● EXERCISE DETAILS: Determine how many lines of this material contain "agent". Give only the number.
::: RAW DATA
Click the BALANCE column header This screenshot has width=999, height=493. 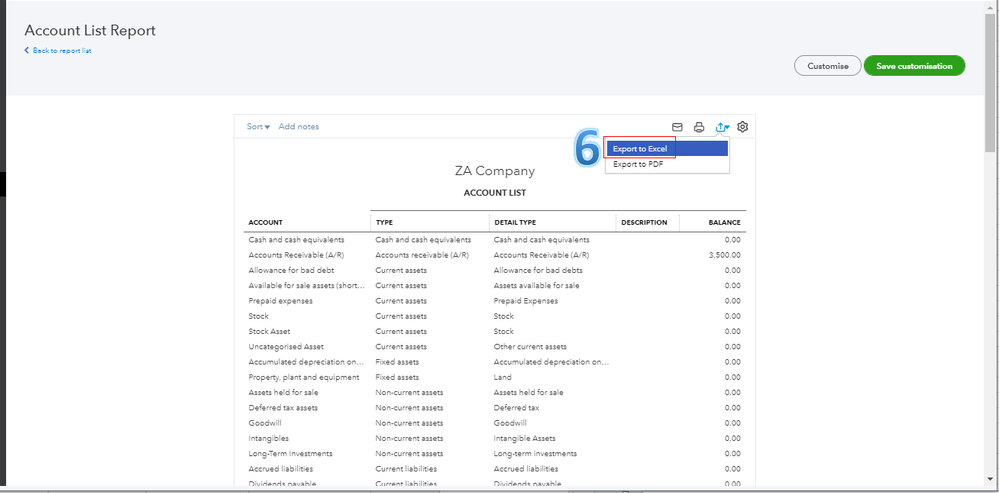tap(724, 222)
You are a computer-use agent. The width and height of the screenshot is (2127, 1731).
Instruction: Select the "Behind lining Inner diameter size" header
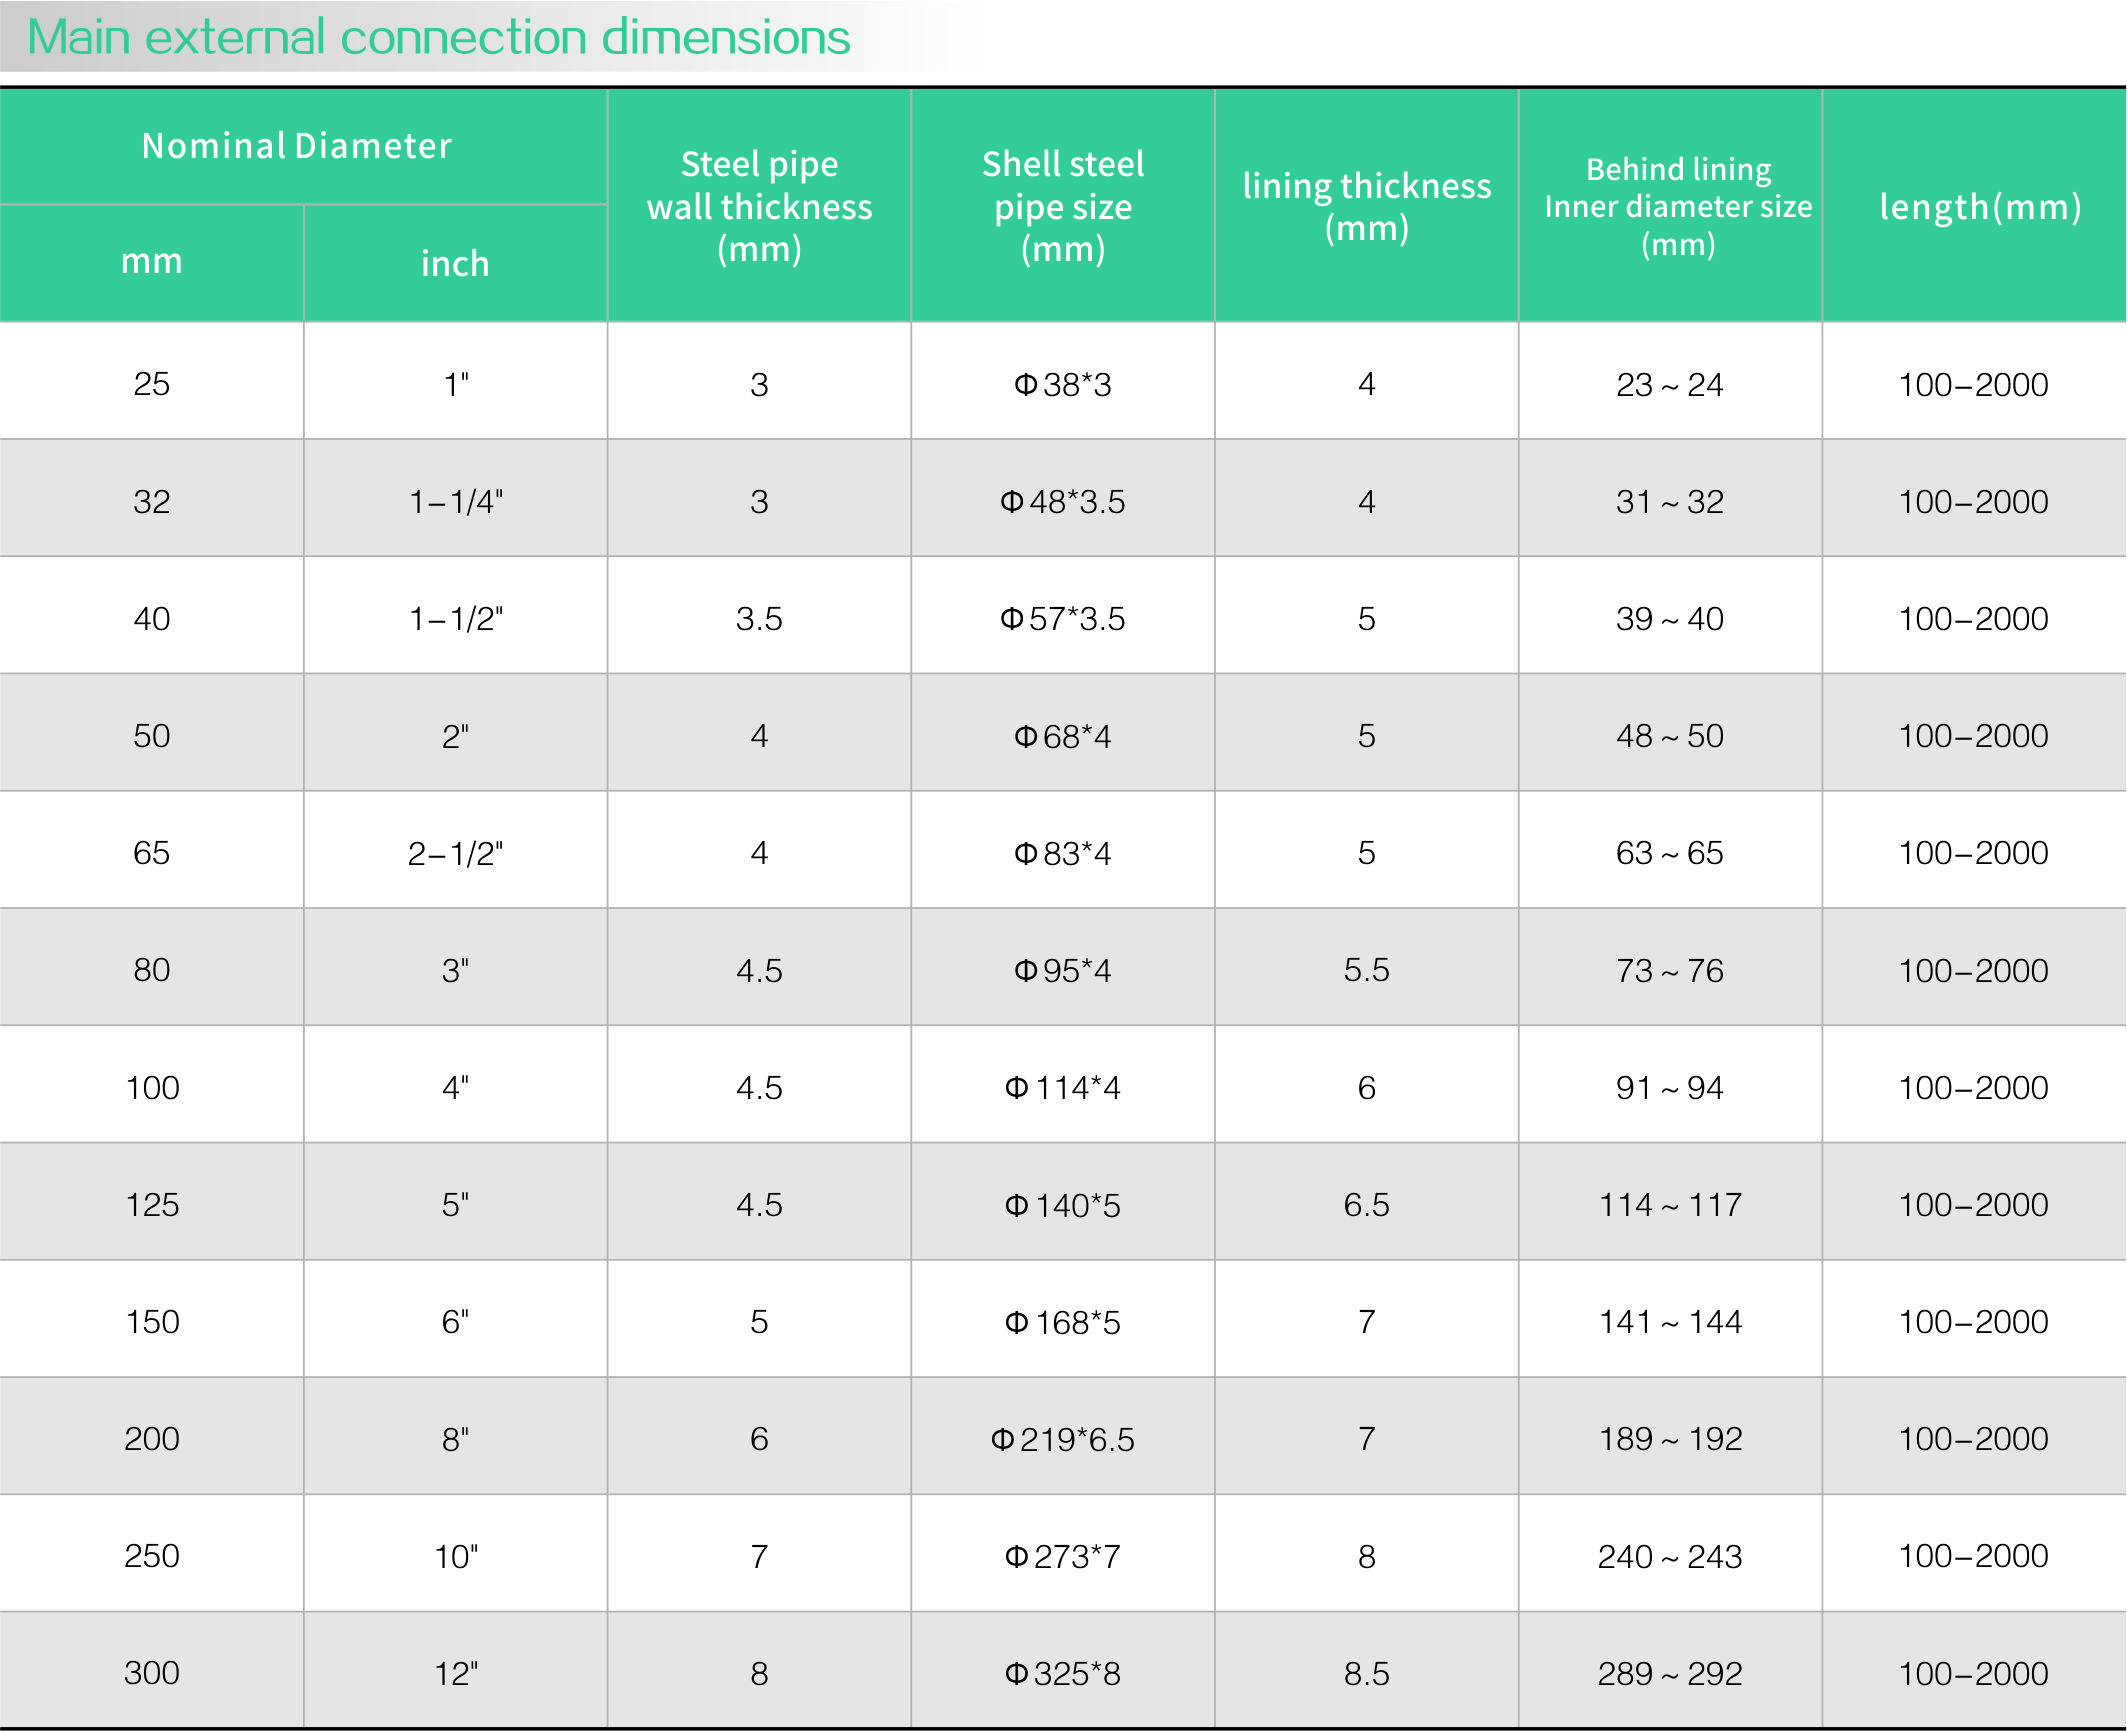point(1678,206)
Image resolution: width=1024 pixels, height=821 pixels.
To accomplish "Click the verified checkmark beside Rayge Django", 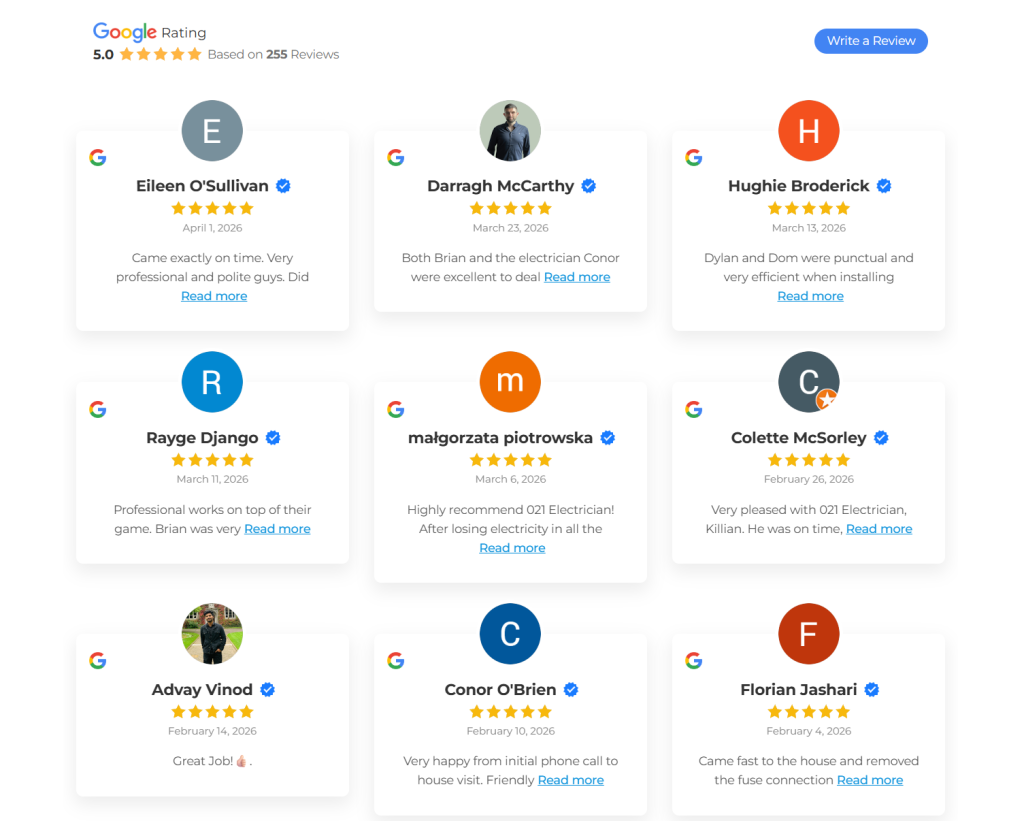I will pos(273,438).
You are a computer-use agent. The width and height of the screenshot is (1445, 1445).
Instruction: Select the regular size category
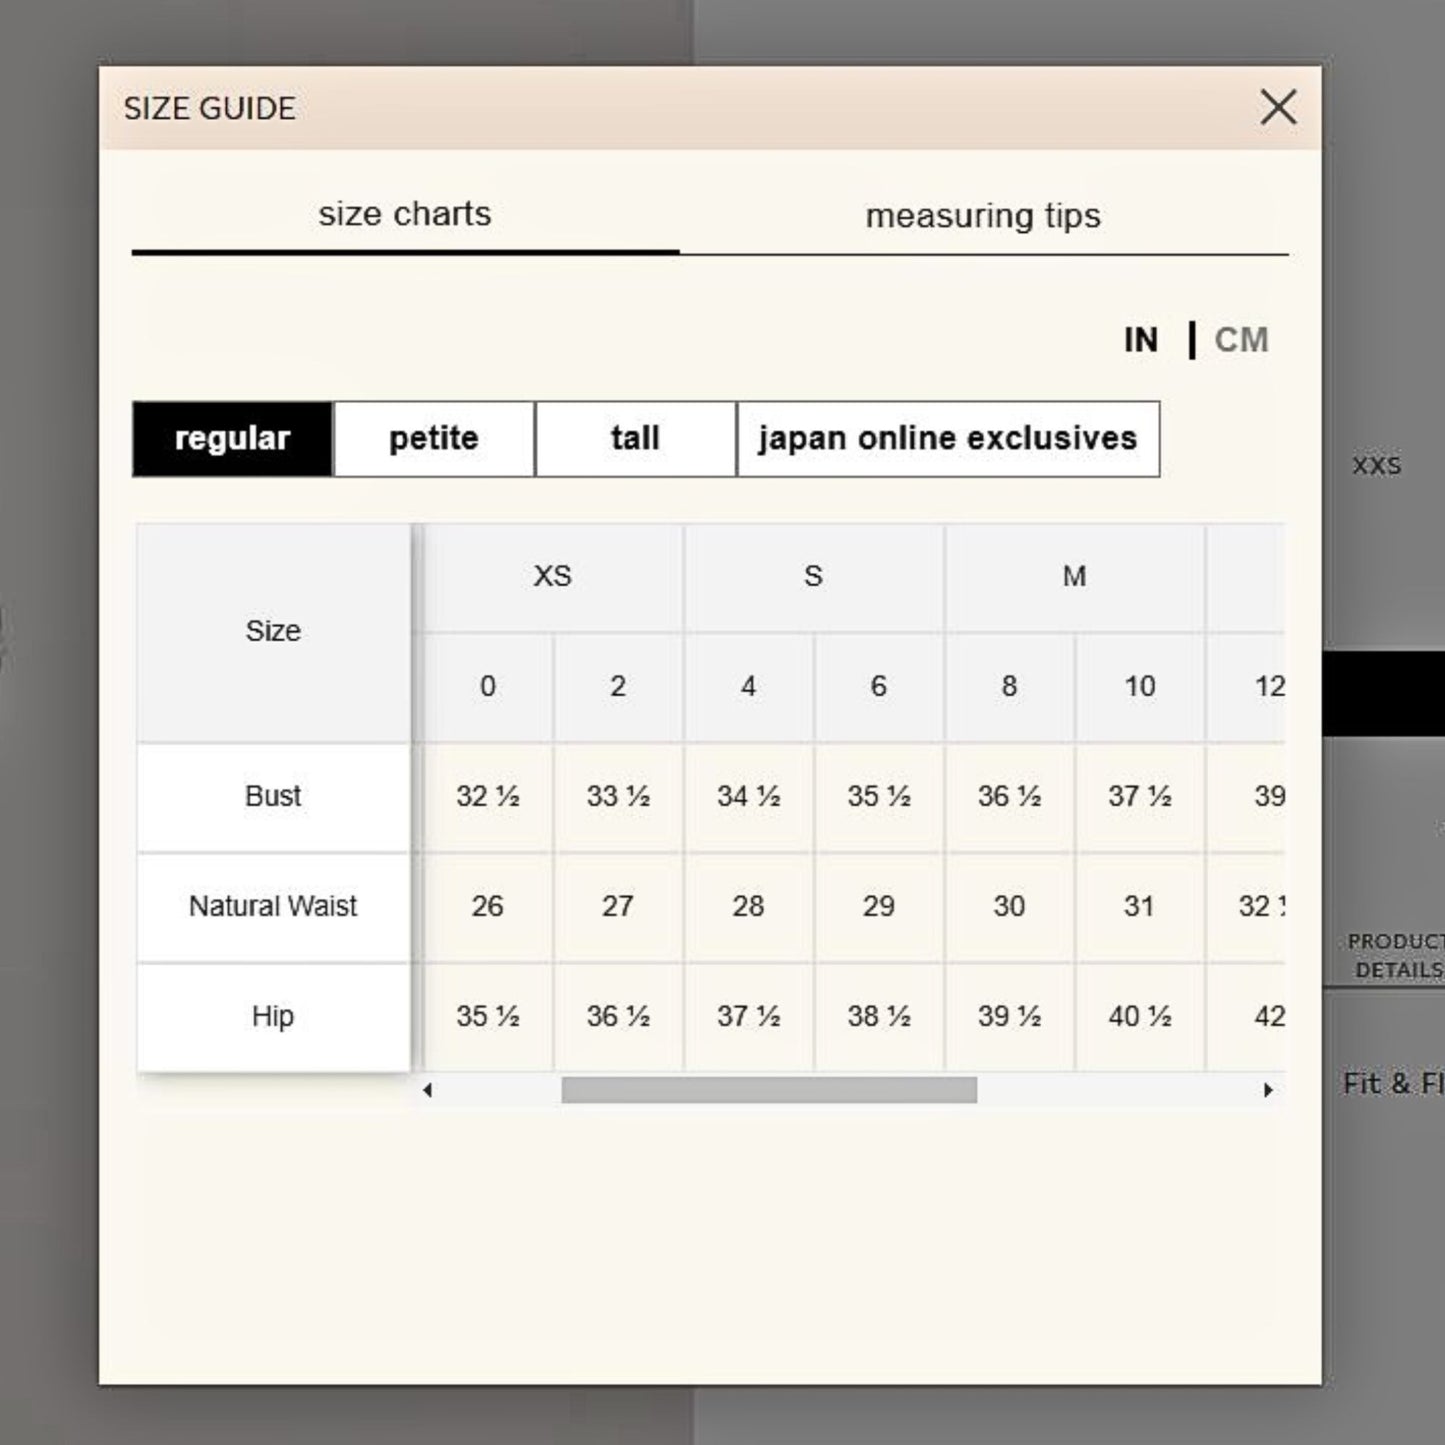click(232, 439)
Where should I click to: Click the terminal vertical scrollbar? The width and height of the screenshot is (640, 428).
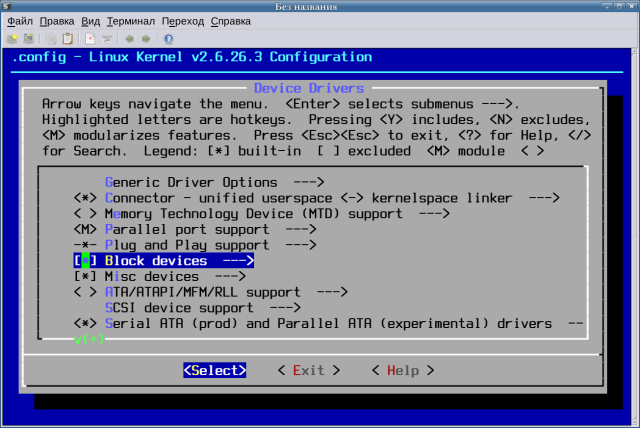(x=634, y=237)
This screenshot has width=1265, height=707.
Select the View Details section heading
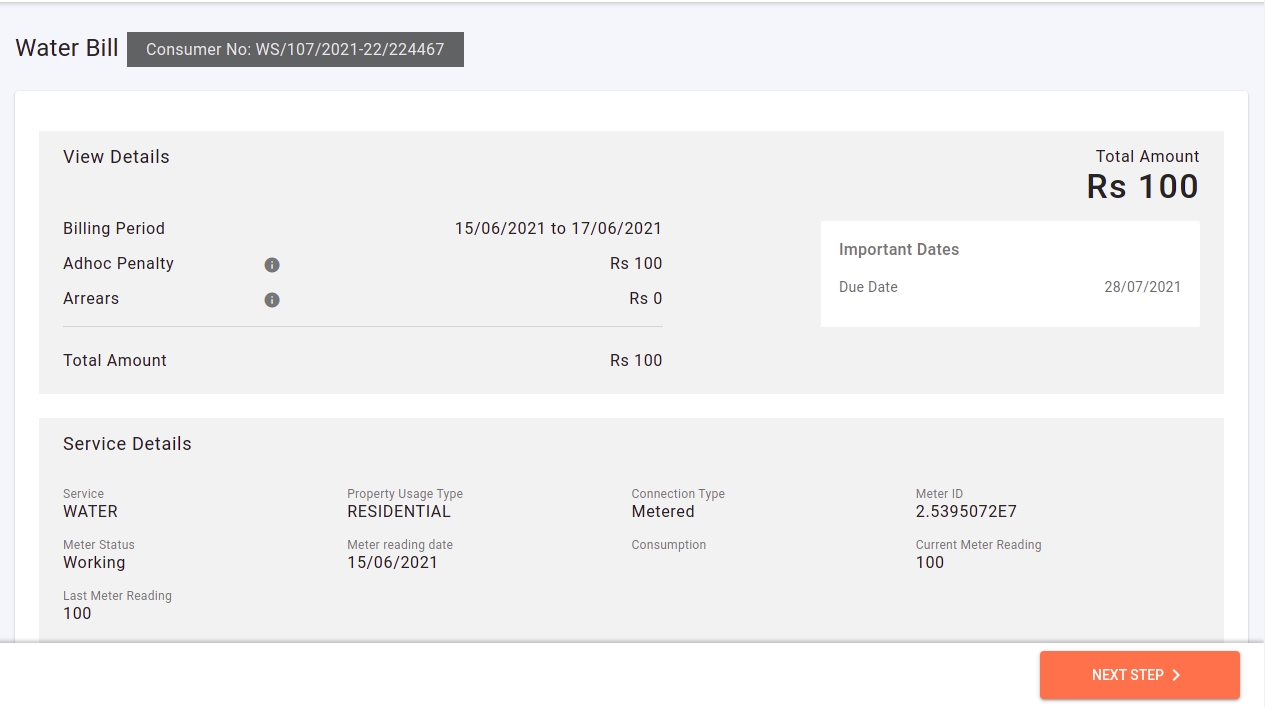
::::::
● RESULT OF THIS TASK: 2